By Alfred Sasako
THE extent of public funding to JQY Enterprise Ltd – a government preferred supplier outlet – angered many members of the public. Some no doubt have their own businesses and are expectant of equal treatment, by politicians who represent them in Parliament.
While the pros and cons have merits, the public appears to have confused the issue of running a business with patriotism. These are fundamental issues and do not need a degree from the Harvard Business School to understand this.
The first irrefutable fact is this. JQY is a business. It provides a service. Everyone ends up at its New Chinatown premises because the company runs a business that provides a service customers need.
That much should be clear. It should be recognised and accepted. Patriotism, on the other hand, is another matter. In fact, many expect their political representatives to show them what patriotism is and what it demands of each citizens.
I have no real issue(s) with the amount of money JQY rakes in every year from hardworking taxpayers. Admittedly, it is a lot of money – some $239 million-plus as at the end of September this year. The source of the funding is just as controversial – the Constituency Development Fund (CDF) grants co-funded by the Solomon Islands Government and Taiwan.
JQY provides a service. It is that service that customers buy all the time. In stating this, I am reminded of what was attributed to World Boxing Legend, the late Mohammed Ali.
He said and I quote, the money we pay for services we use is the rental we pay for living on earth. In other words, nothing is free. We pay for everything we use.
Having had a close look, as I have, at Government computer print outs of what we spent so much money on using one supplier as is the case, raises a lot of questions.
For me the real issue in all this is not so much about how much money was injected into JQY or any other outfit for that matter. Rather, I am more interested to know whether the goods and services for which we pay, have been delivered.
Has JQY Enterprise Ltd delivered the goods and services for which taxpayers have paid? That to me is the $239million-plus question. And this is where the focus should be.
In fact, there are unconfirmed reports that JQY actually received two forms of payments from the government and others. One is in the form of the CDF grants, which is real hard cash, coming directly from the Ministry of Rural Development, the other from politicians and others in the form of private cheques.
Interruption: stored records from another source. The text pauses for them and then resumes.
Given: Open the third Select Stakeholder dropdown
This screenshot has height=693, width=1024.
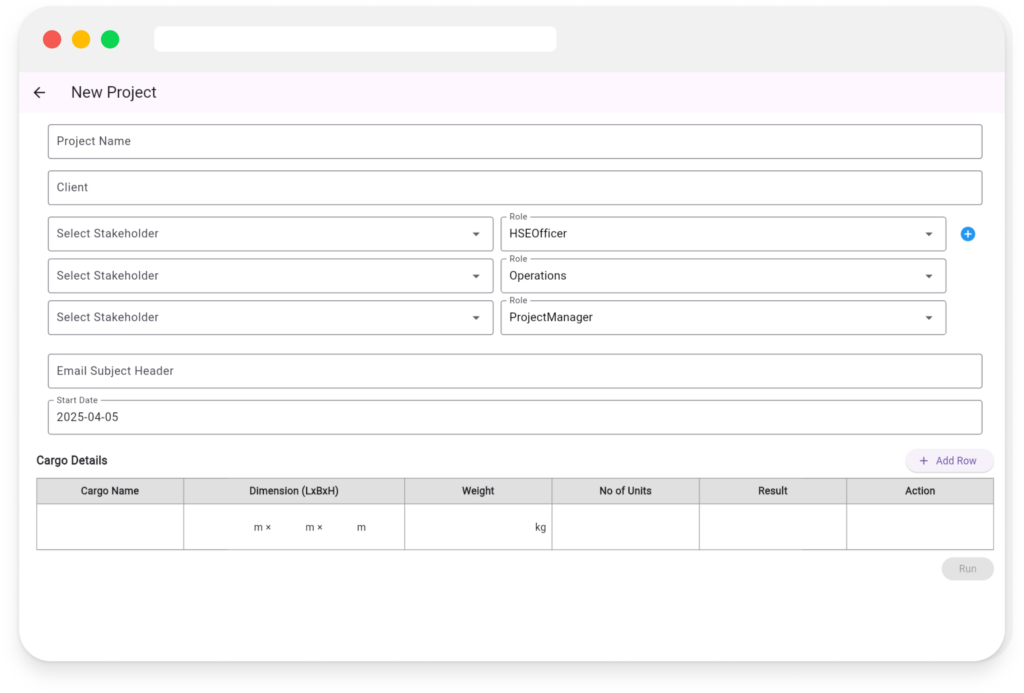Looking at the screenshot, I should [x=270, y=318].
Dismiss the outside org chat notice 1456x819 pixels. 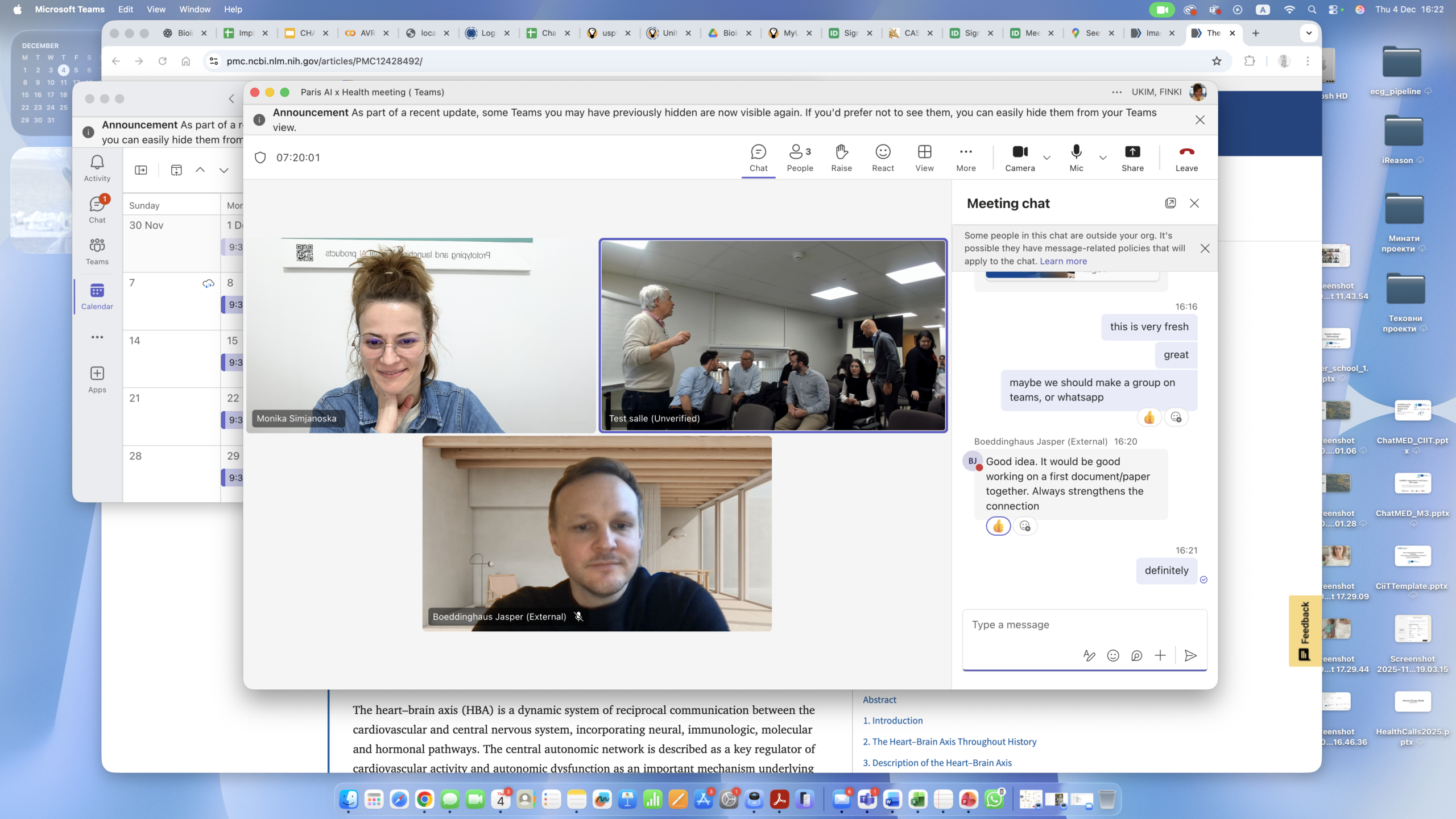click(x=1205, y=249)
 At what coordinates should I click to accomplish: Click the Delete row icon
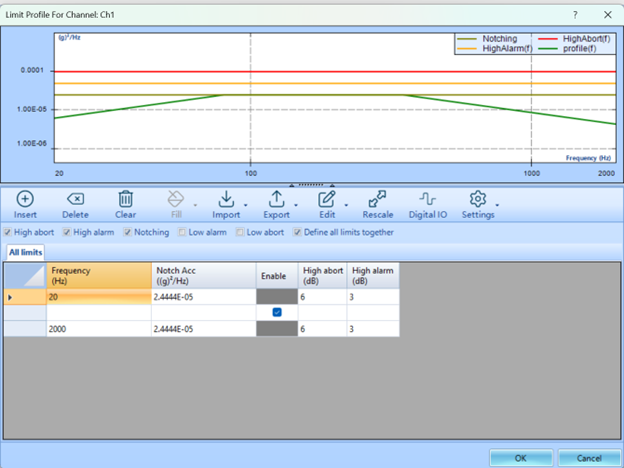tap(75, 199)
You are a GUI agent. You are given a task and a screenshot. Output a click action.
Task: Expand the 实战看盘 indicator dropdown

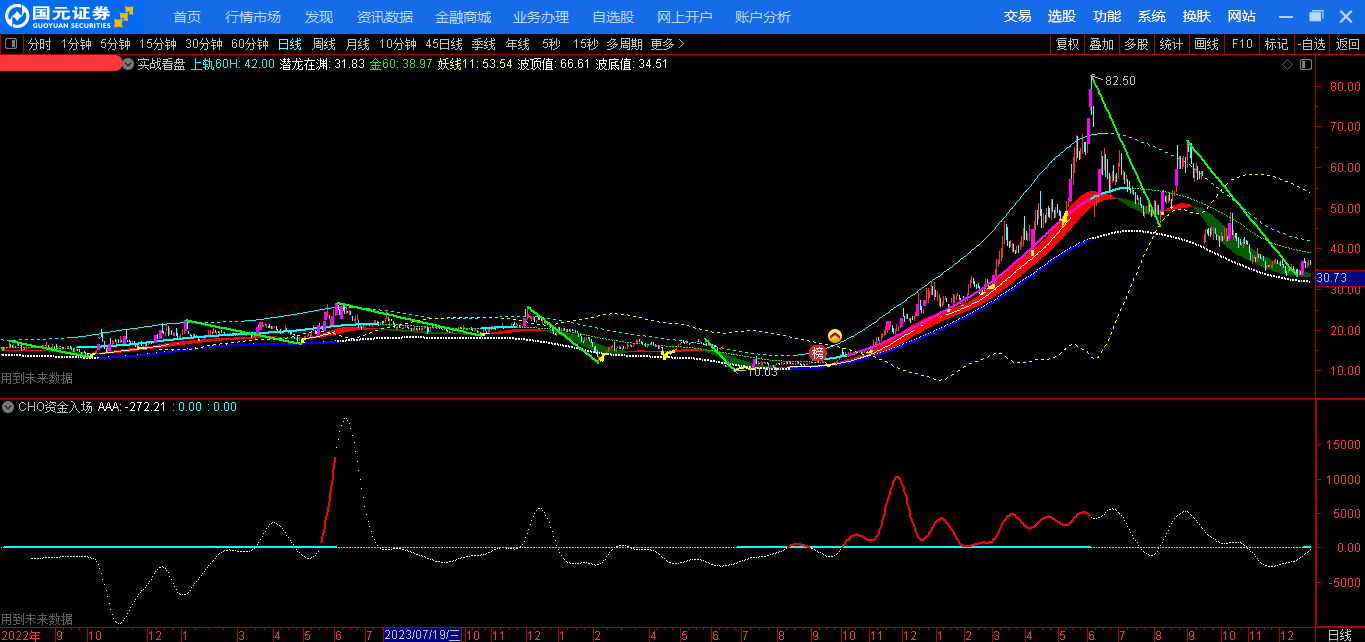(128, 64)
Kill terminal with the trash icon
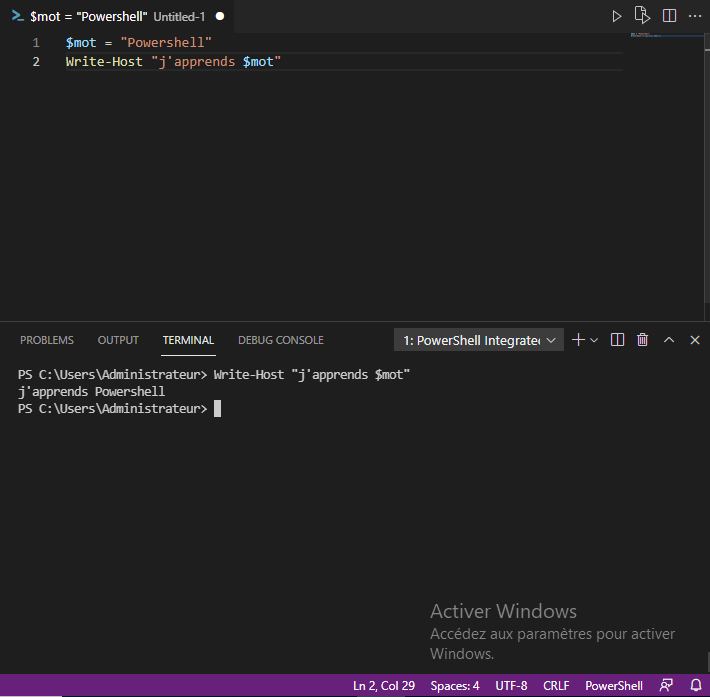Screen dimensions: 710x697 click(x=643, y=340)
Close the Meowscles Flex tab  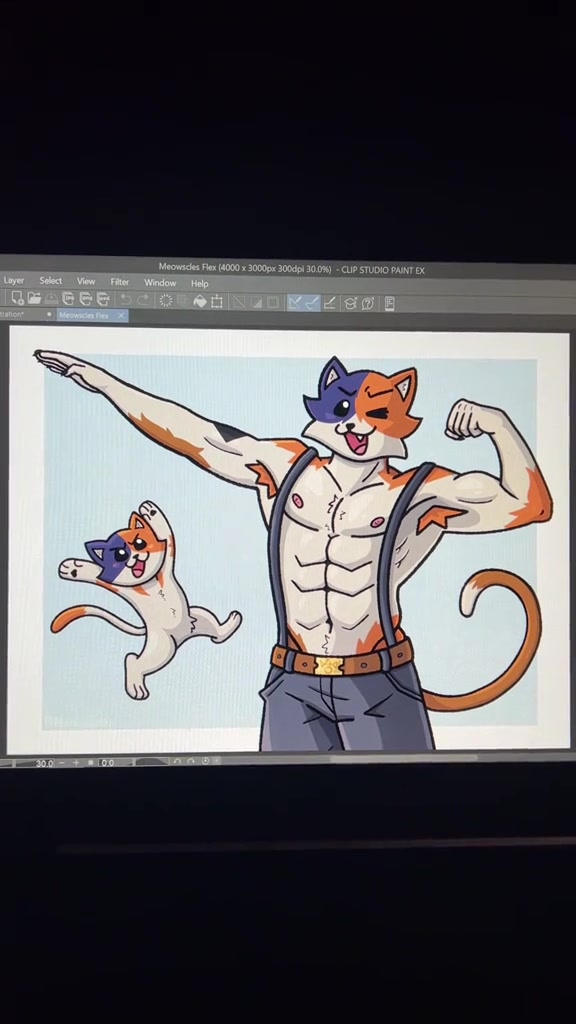coord(121,315)
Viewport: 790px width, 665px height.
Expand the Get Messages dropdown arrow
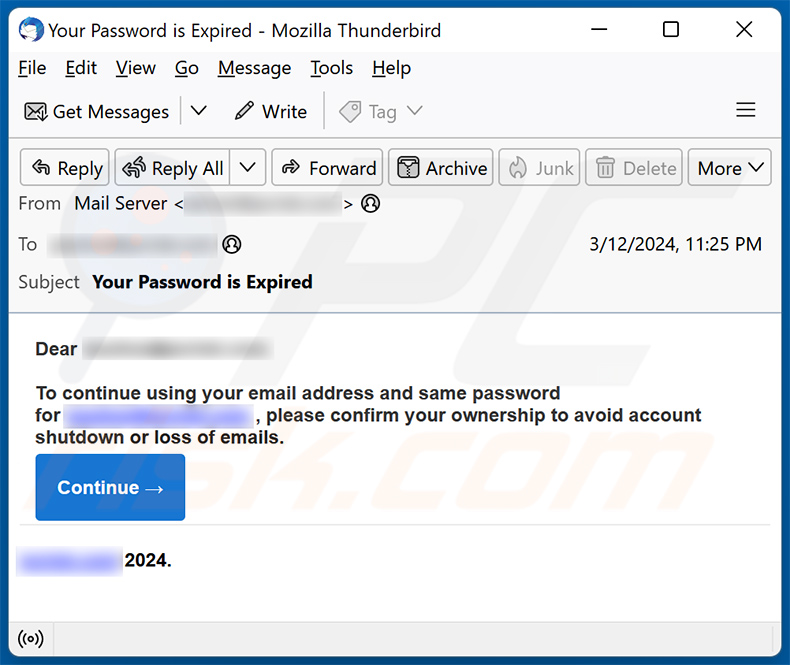point(199,111)
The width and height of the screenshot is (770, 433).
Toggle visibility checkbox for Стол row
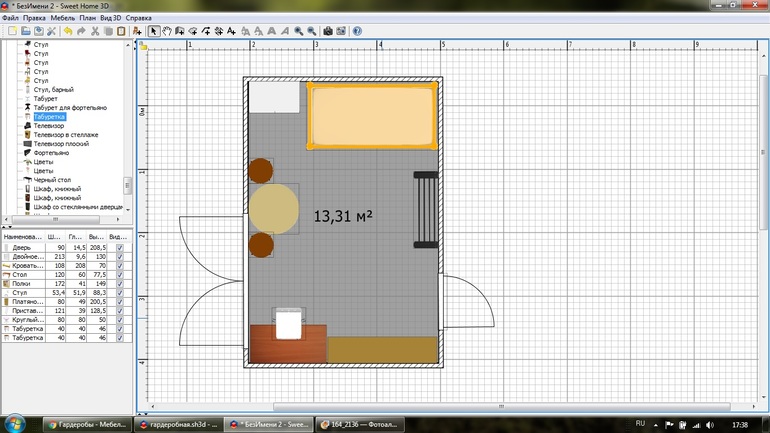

The private cheque is a growing portfolio. Many of these cheques bounced. They were paid by leaders who wanted to buy coffins for the death of a Constituency voter. But because JQY does not sell coffins, the cheques were cashed with JQY only to find later the cheques bounced.
There is now a joke making the rounds that by accepting these cheques, JQY is slowly buying its own coffin. Given the size of what it has received over the years in terms of CDF grants payment from government, the company may have already weathered any potential storm(s).
What is needed now is an investigation – a forensic audit to be particular. Because given the amount of money involved and the duration of such transactions, only a forensic audit would uncover any anomalies. Anything short of a forensic audit would be a laughing stock.
Did JQY deliver the services for which payments were made? If not, where has the money gone – are but some of the leading questions that must be asked. These questions are prompted by the absence of development, economic or otherwise, in rural Solomon Islands today.